▶ _Source extract_
........

Ok, what if we totally discount ARRY 886 (AZD 6244). What about the rest of the pipeline and the collaborations? Selected excerpts from the above references:


"Today, Array has six 100% owned Array drug in our proprietary clinical pipeline. We believe this is one of the deepest and most valuable pipelines in the biotech industry. Each of these programs has aimed at an important therapeutic target with a large market opportunity. They are highly selective drugs, the drugs are either first in class aimed at a novel mechanism, where second generation drugs that we believe have a competitive advantage over marketed therapies or drugs in clinical development. We continually look to take the advantage of the opportunity to replace protein therapeutics with our small molecules.

So far each of the drugs has been well tolerated, achieved appropriate human exposure, and inhibited their intended molecular target as indicated by a biomarker. We believe when any of these drugs demonstrate positive proof-of -concept data, which should see a significant increase in value for Array. We plan to start delivering proof-of- concept data in mid 2008 on our first drug Array-797 and they have data on all six drugs by the end of 2009.
{Positive 797 results reported already, 03 Mar 2008}

Our commercial strategy for our drug pipeline is to retain as much US rights as possible and partner rest of world rights to help pay for development and provide worldwide distribution capabilities. We believe Array continues to have one of the most productive drug discovery platforms in the drug industry. Over the past five years, we put 10 Array invented drugs into clinical development between our partnered and proprietary research. The quality of our discovery platform and the clinical assets it’s created has lead the partnerships with great companies like Celgene, Genentech, Liley, AstraZeneca and others. {Intermune} To date, we received $270 million in funded research from our partners.

If we total all the partnerships together, we have the potential for $1.3 billion in milestones and royalties from 3% to 13% on the programs.
{He is only speaking to the partnered drugs; not the other 100% wholly-owned ones.}
Our discovery platform will continue to feed our proprietary clinical pipeline adding one to three additional drugs each year.
...ITMN-191 advanced in a Phase 1 multiple-ascending-dose clinical trial evaluating ITMN-191 as monotherapy in patients with chronic hepatitis C. ITMN-191 is an HCV protease inhibitor invented at Array and in development by InterMune and its partner, Roche.
{Intermune will report results @ April at EASL?}

We initiated research on Celgene program on four drug discovery programs as part of our collaboration with them. The targets were mutually chosen by the two companies and have not been disclosed but they are either in cancer or inflammatory disease.

Financially, we had a solid quarter with both revenues and loss per share on forecast and ended the quarter with a $142 million in cash or equivalents."

........

▶ _Required work_
A: Answer these questions from the Array excerpt:
(i) How many 100% owned drugs are in Array's proprietary clinical pipeline?
(ii) How much funded research has Array received from its partners to date?
(iii) How much cash or equivalents did Array hold at the end of the quarter?
B: According to the Array excerpt, why does Array partner the rest-of-world rights to its pipeline drugs while keeping as much of the US rights as it can?
The data that comes next has no connection to the Array excerpt.

▶ _Collected data_
........

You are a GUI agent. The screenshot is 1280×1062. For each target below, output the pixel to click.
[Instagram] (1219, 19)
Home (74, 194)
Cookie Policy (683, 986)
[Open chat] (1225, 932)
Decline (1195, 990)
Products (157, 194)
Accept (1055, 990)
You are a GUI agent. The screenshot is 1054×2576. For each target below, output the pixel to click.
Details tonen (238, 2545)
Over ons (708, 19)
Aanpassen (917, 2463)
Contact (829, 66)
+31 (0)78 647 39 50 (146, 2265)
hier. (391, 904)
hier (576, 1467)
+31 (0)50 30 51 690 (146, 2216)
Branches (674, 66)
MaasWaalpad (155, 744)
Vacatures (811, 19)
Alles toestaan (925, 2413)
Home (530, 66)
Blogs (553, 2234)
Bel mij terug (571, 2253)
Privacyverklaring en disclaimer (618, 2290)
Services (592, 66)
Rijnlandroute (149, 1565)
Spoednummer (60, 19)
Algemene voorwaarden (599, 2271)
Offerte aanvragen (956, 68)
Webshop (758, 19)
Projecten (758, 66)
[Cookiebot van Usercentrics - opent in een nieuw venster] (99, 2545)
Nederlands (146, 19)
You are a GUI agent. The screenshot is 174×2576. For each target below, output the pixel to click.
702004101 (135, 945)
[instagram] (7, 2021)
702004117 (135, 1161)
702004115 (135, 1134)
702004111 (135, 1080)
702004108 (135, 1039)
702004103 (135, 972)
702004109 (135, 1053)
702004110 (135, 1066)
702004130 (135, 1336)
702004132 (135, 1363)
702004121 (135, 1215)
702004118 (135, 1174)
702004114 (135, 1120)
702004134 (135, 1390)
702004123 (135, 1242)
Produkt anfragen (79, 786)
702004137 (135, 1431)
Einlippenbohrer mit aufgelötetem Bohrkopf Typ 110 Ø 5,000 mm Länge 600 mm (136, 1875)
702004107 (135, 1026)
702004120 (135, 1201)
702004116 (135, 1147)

........

▶ _Exercise answers_
A:
(i) Six.
(ii) $270 million.
(iii) $142 million.

B: Partnering the rest-of-world rights helps pay for development. It also gives Array worldwide distribution capabilities.